§ **Records for processing**
★ ★ ★ ★ ★

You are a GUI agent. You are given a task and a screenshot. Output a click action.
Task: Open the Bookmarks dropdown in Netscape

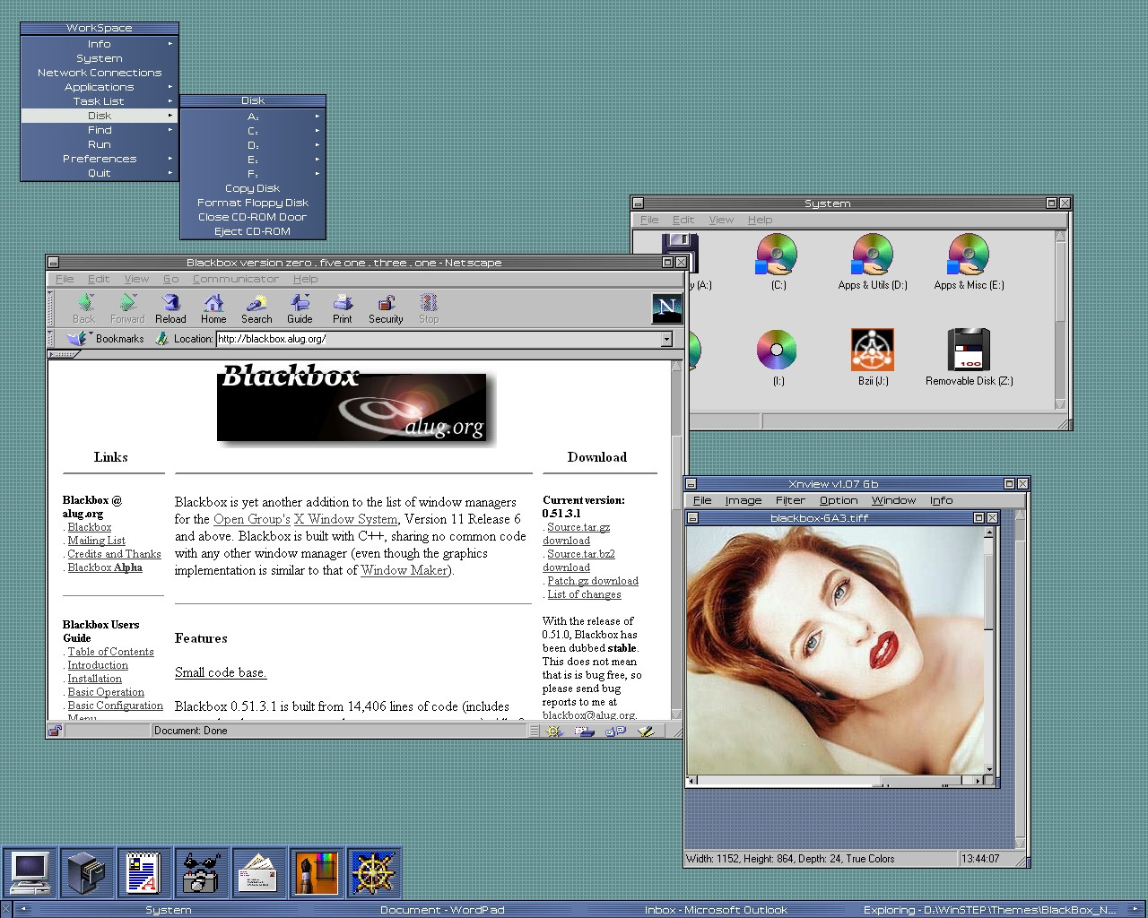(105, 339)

★ ★ ★ ★ ★

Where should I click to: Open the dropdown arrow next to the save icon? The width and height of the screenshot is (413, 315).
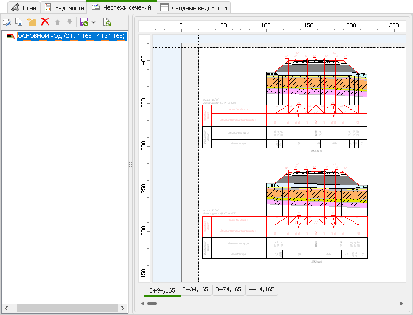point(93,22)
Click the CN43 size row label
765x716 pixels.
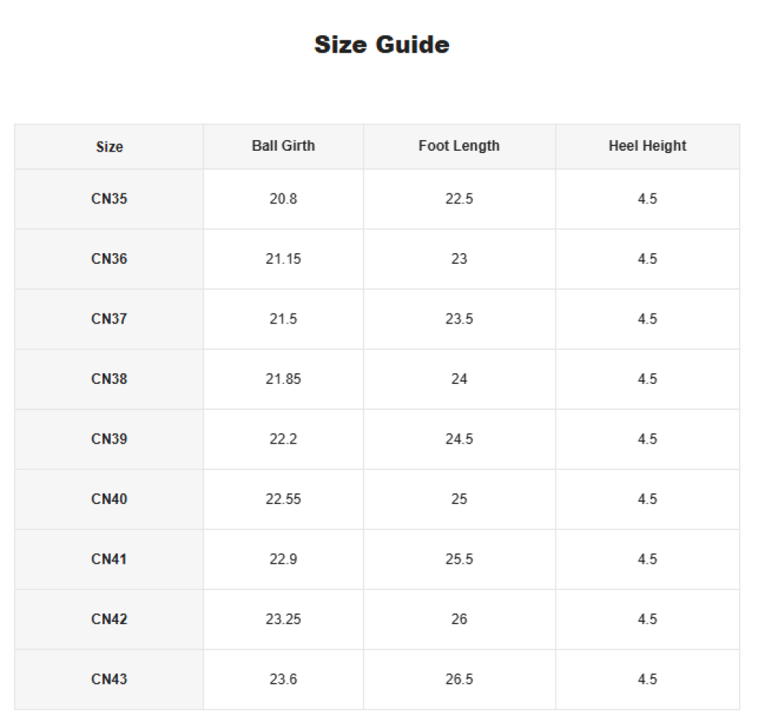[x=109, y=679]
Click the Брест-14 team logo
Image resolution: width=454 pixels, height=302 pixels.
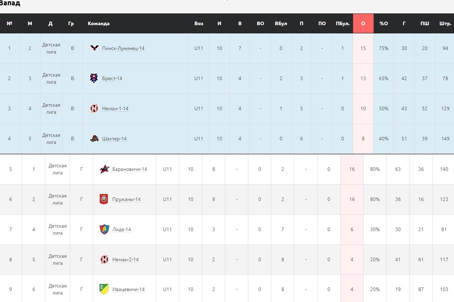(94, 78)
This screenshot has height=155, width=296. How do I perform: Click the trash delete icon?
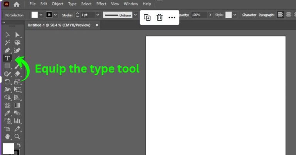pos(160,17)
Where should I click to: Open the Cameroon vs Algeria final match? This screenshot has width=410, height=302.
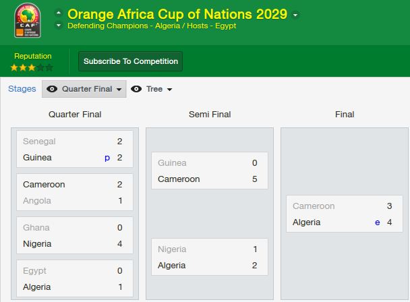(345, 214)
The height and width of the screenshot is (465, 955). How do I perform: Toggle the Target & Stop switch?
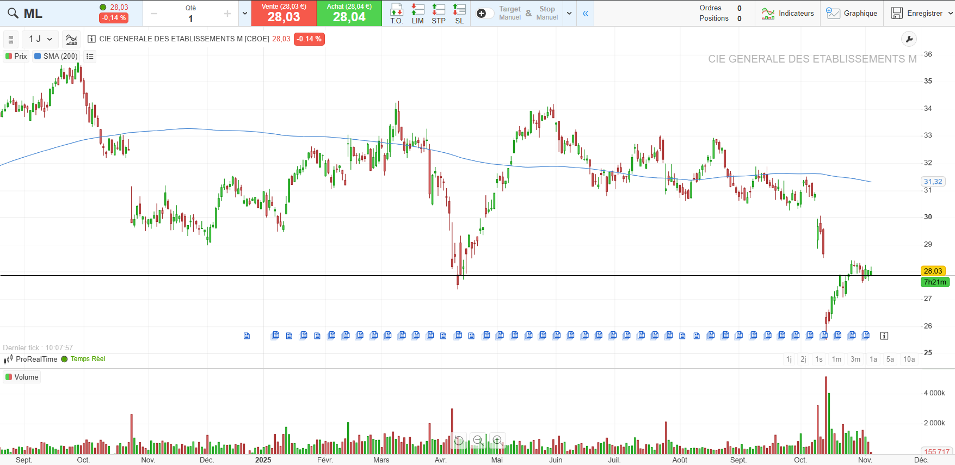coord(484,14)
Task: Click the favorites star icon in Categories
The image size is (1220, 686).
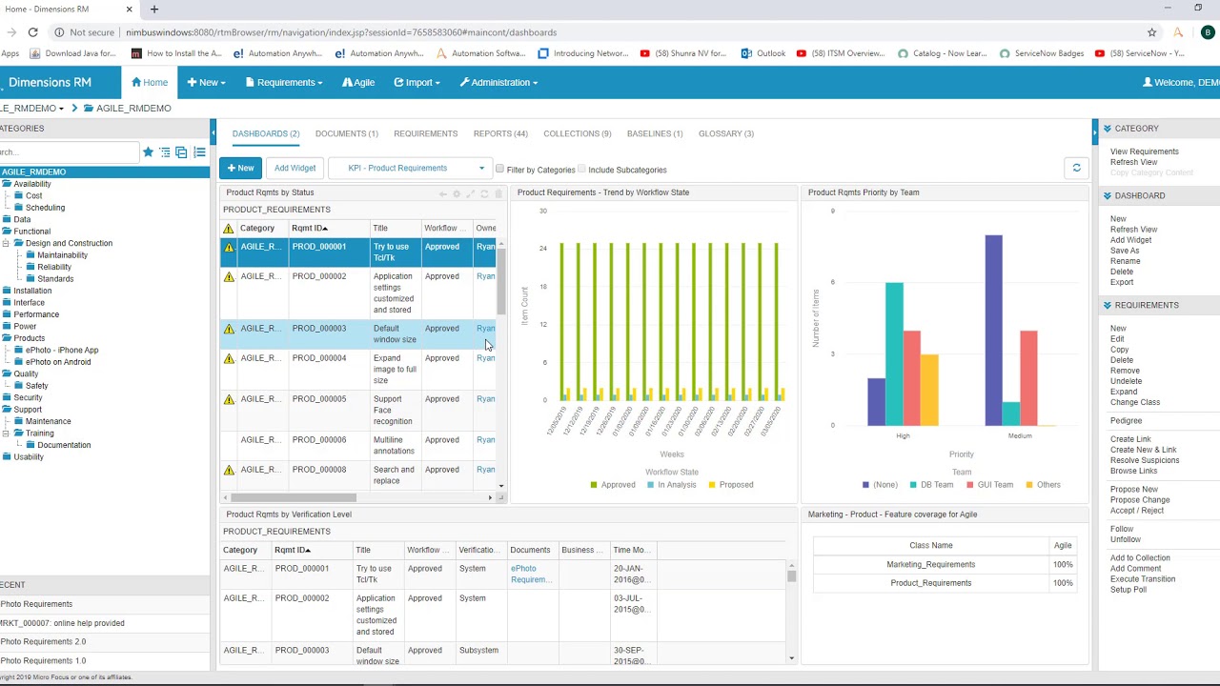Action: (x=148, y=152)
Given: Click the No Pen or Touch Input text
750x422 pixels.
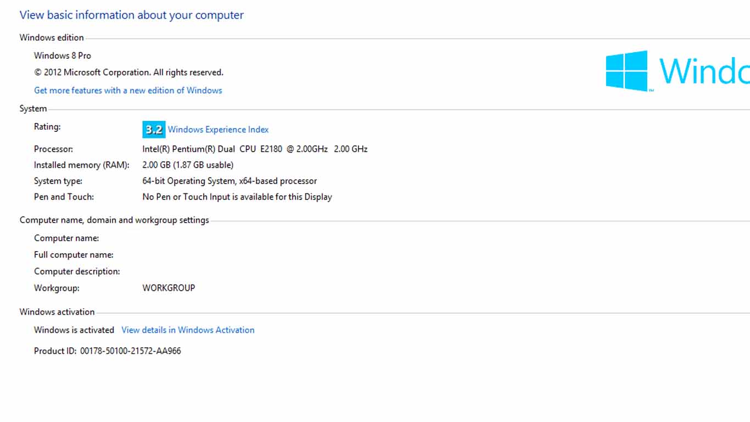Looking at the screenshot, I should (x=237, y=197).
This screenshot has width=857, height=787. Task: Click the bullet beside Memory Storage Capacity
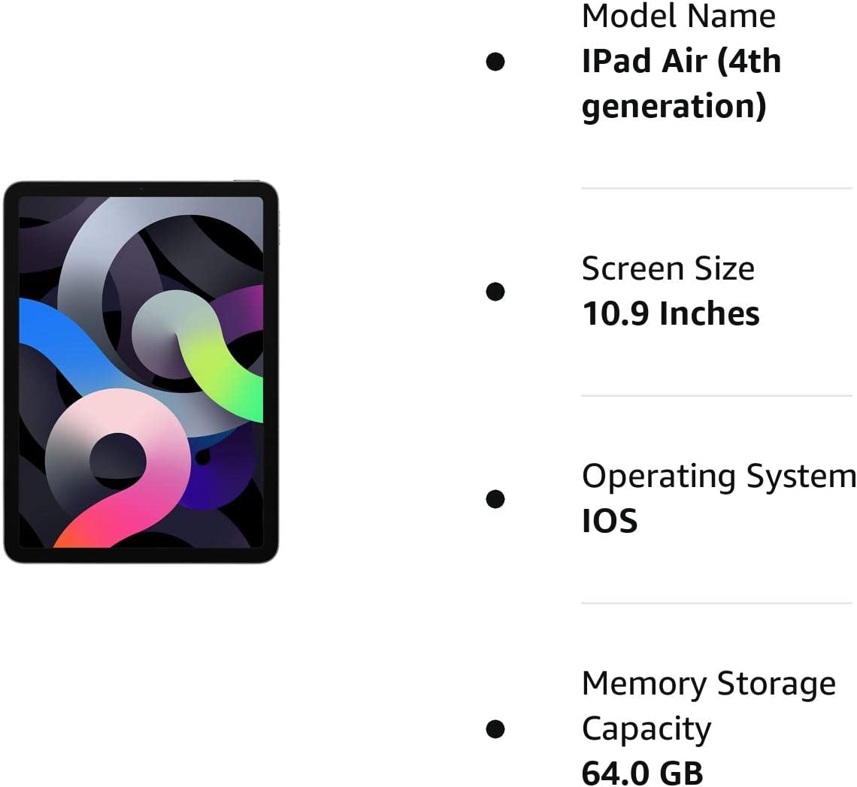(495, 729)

★ ★ ★ ★ ★

§ **Exercise goal**
Leaving out the pictures, please output the lines in the entries above from the one with "Click the Брест-14 team logo" through the one with "Given: Click the No Pen or Touch Input text", exactly as they are.

§ **Written response**
Click the Брест-14 team logo
Image resolution: width=454 pixels, height=302 pixels.
(94, 78)
This screenshot has height=155, width=296. How do I perform: Click the trash delete icon?
pos(160,17)
Where should I click to: Open the Cameroon vs Algeria final match? This screenshot has width=410, height=302.
(345, 214)
The height and width of the screenshot is (465, 955). How do I perform: Toggle the Target & Stop switch?
coord(484,14)
Task: Click the favorites star icon in Categories
The image size is (1220, 686).
Action: (x=148, y=152)
Given: Click the No Pen or Touch Input text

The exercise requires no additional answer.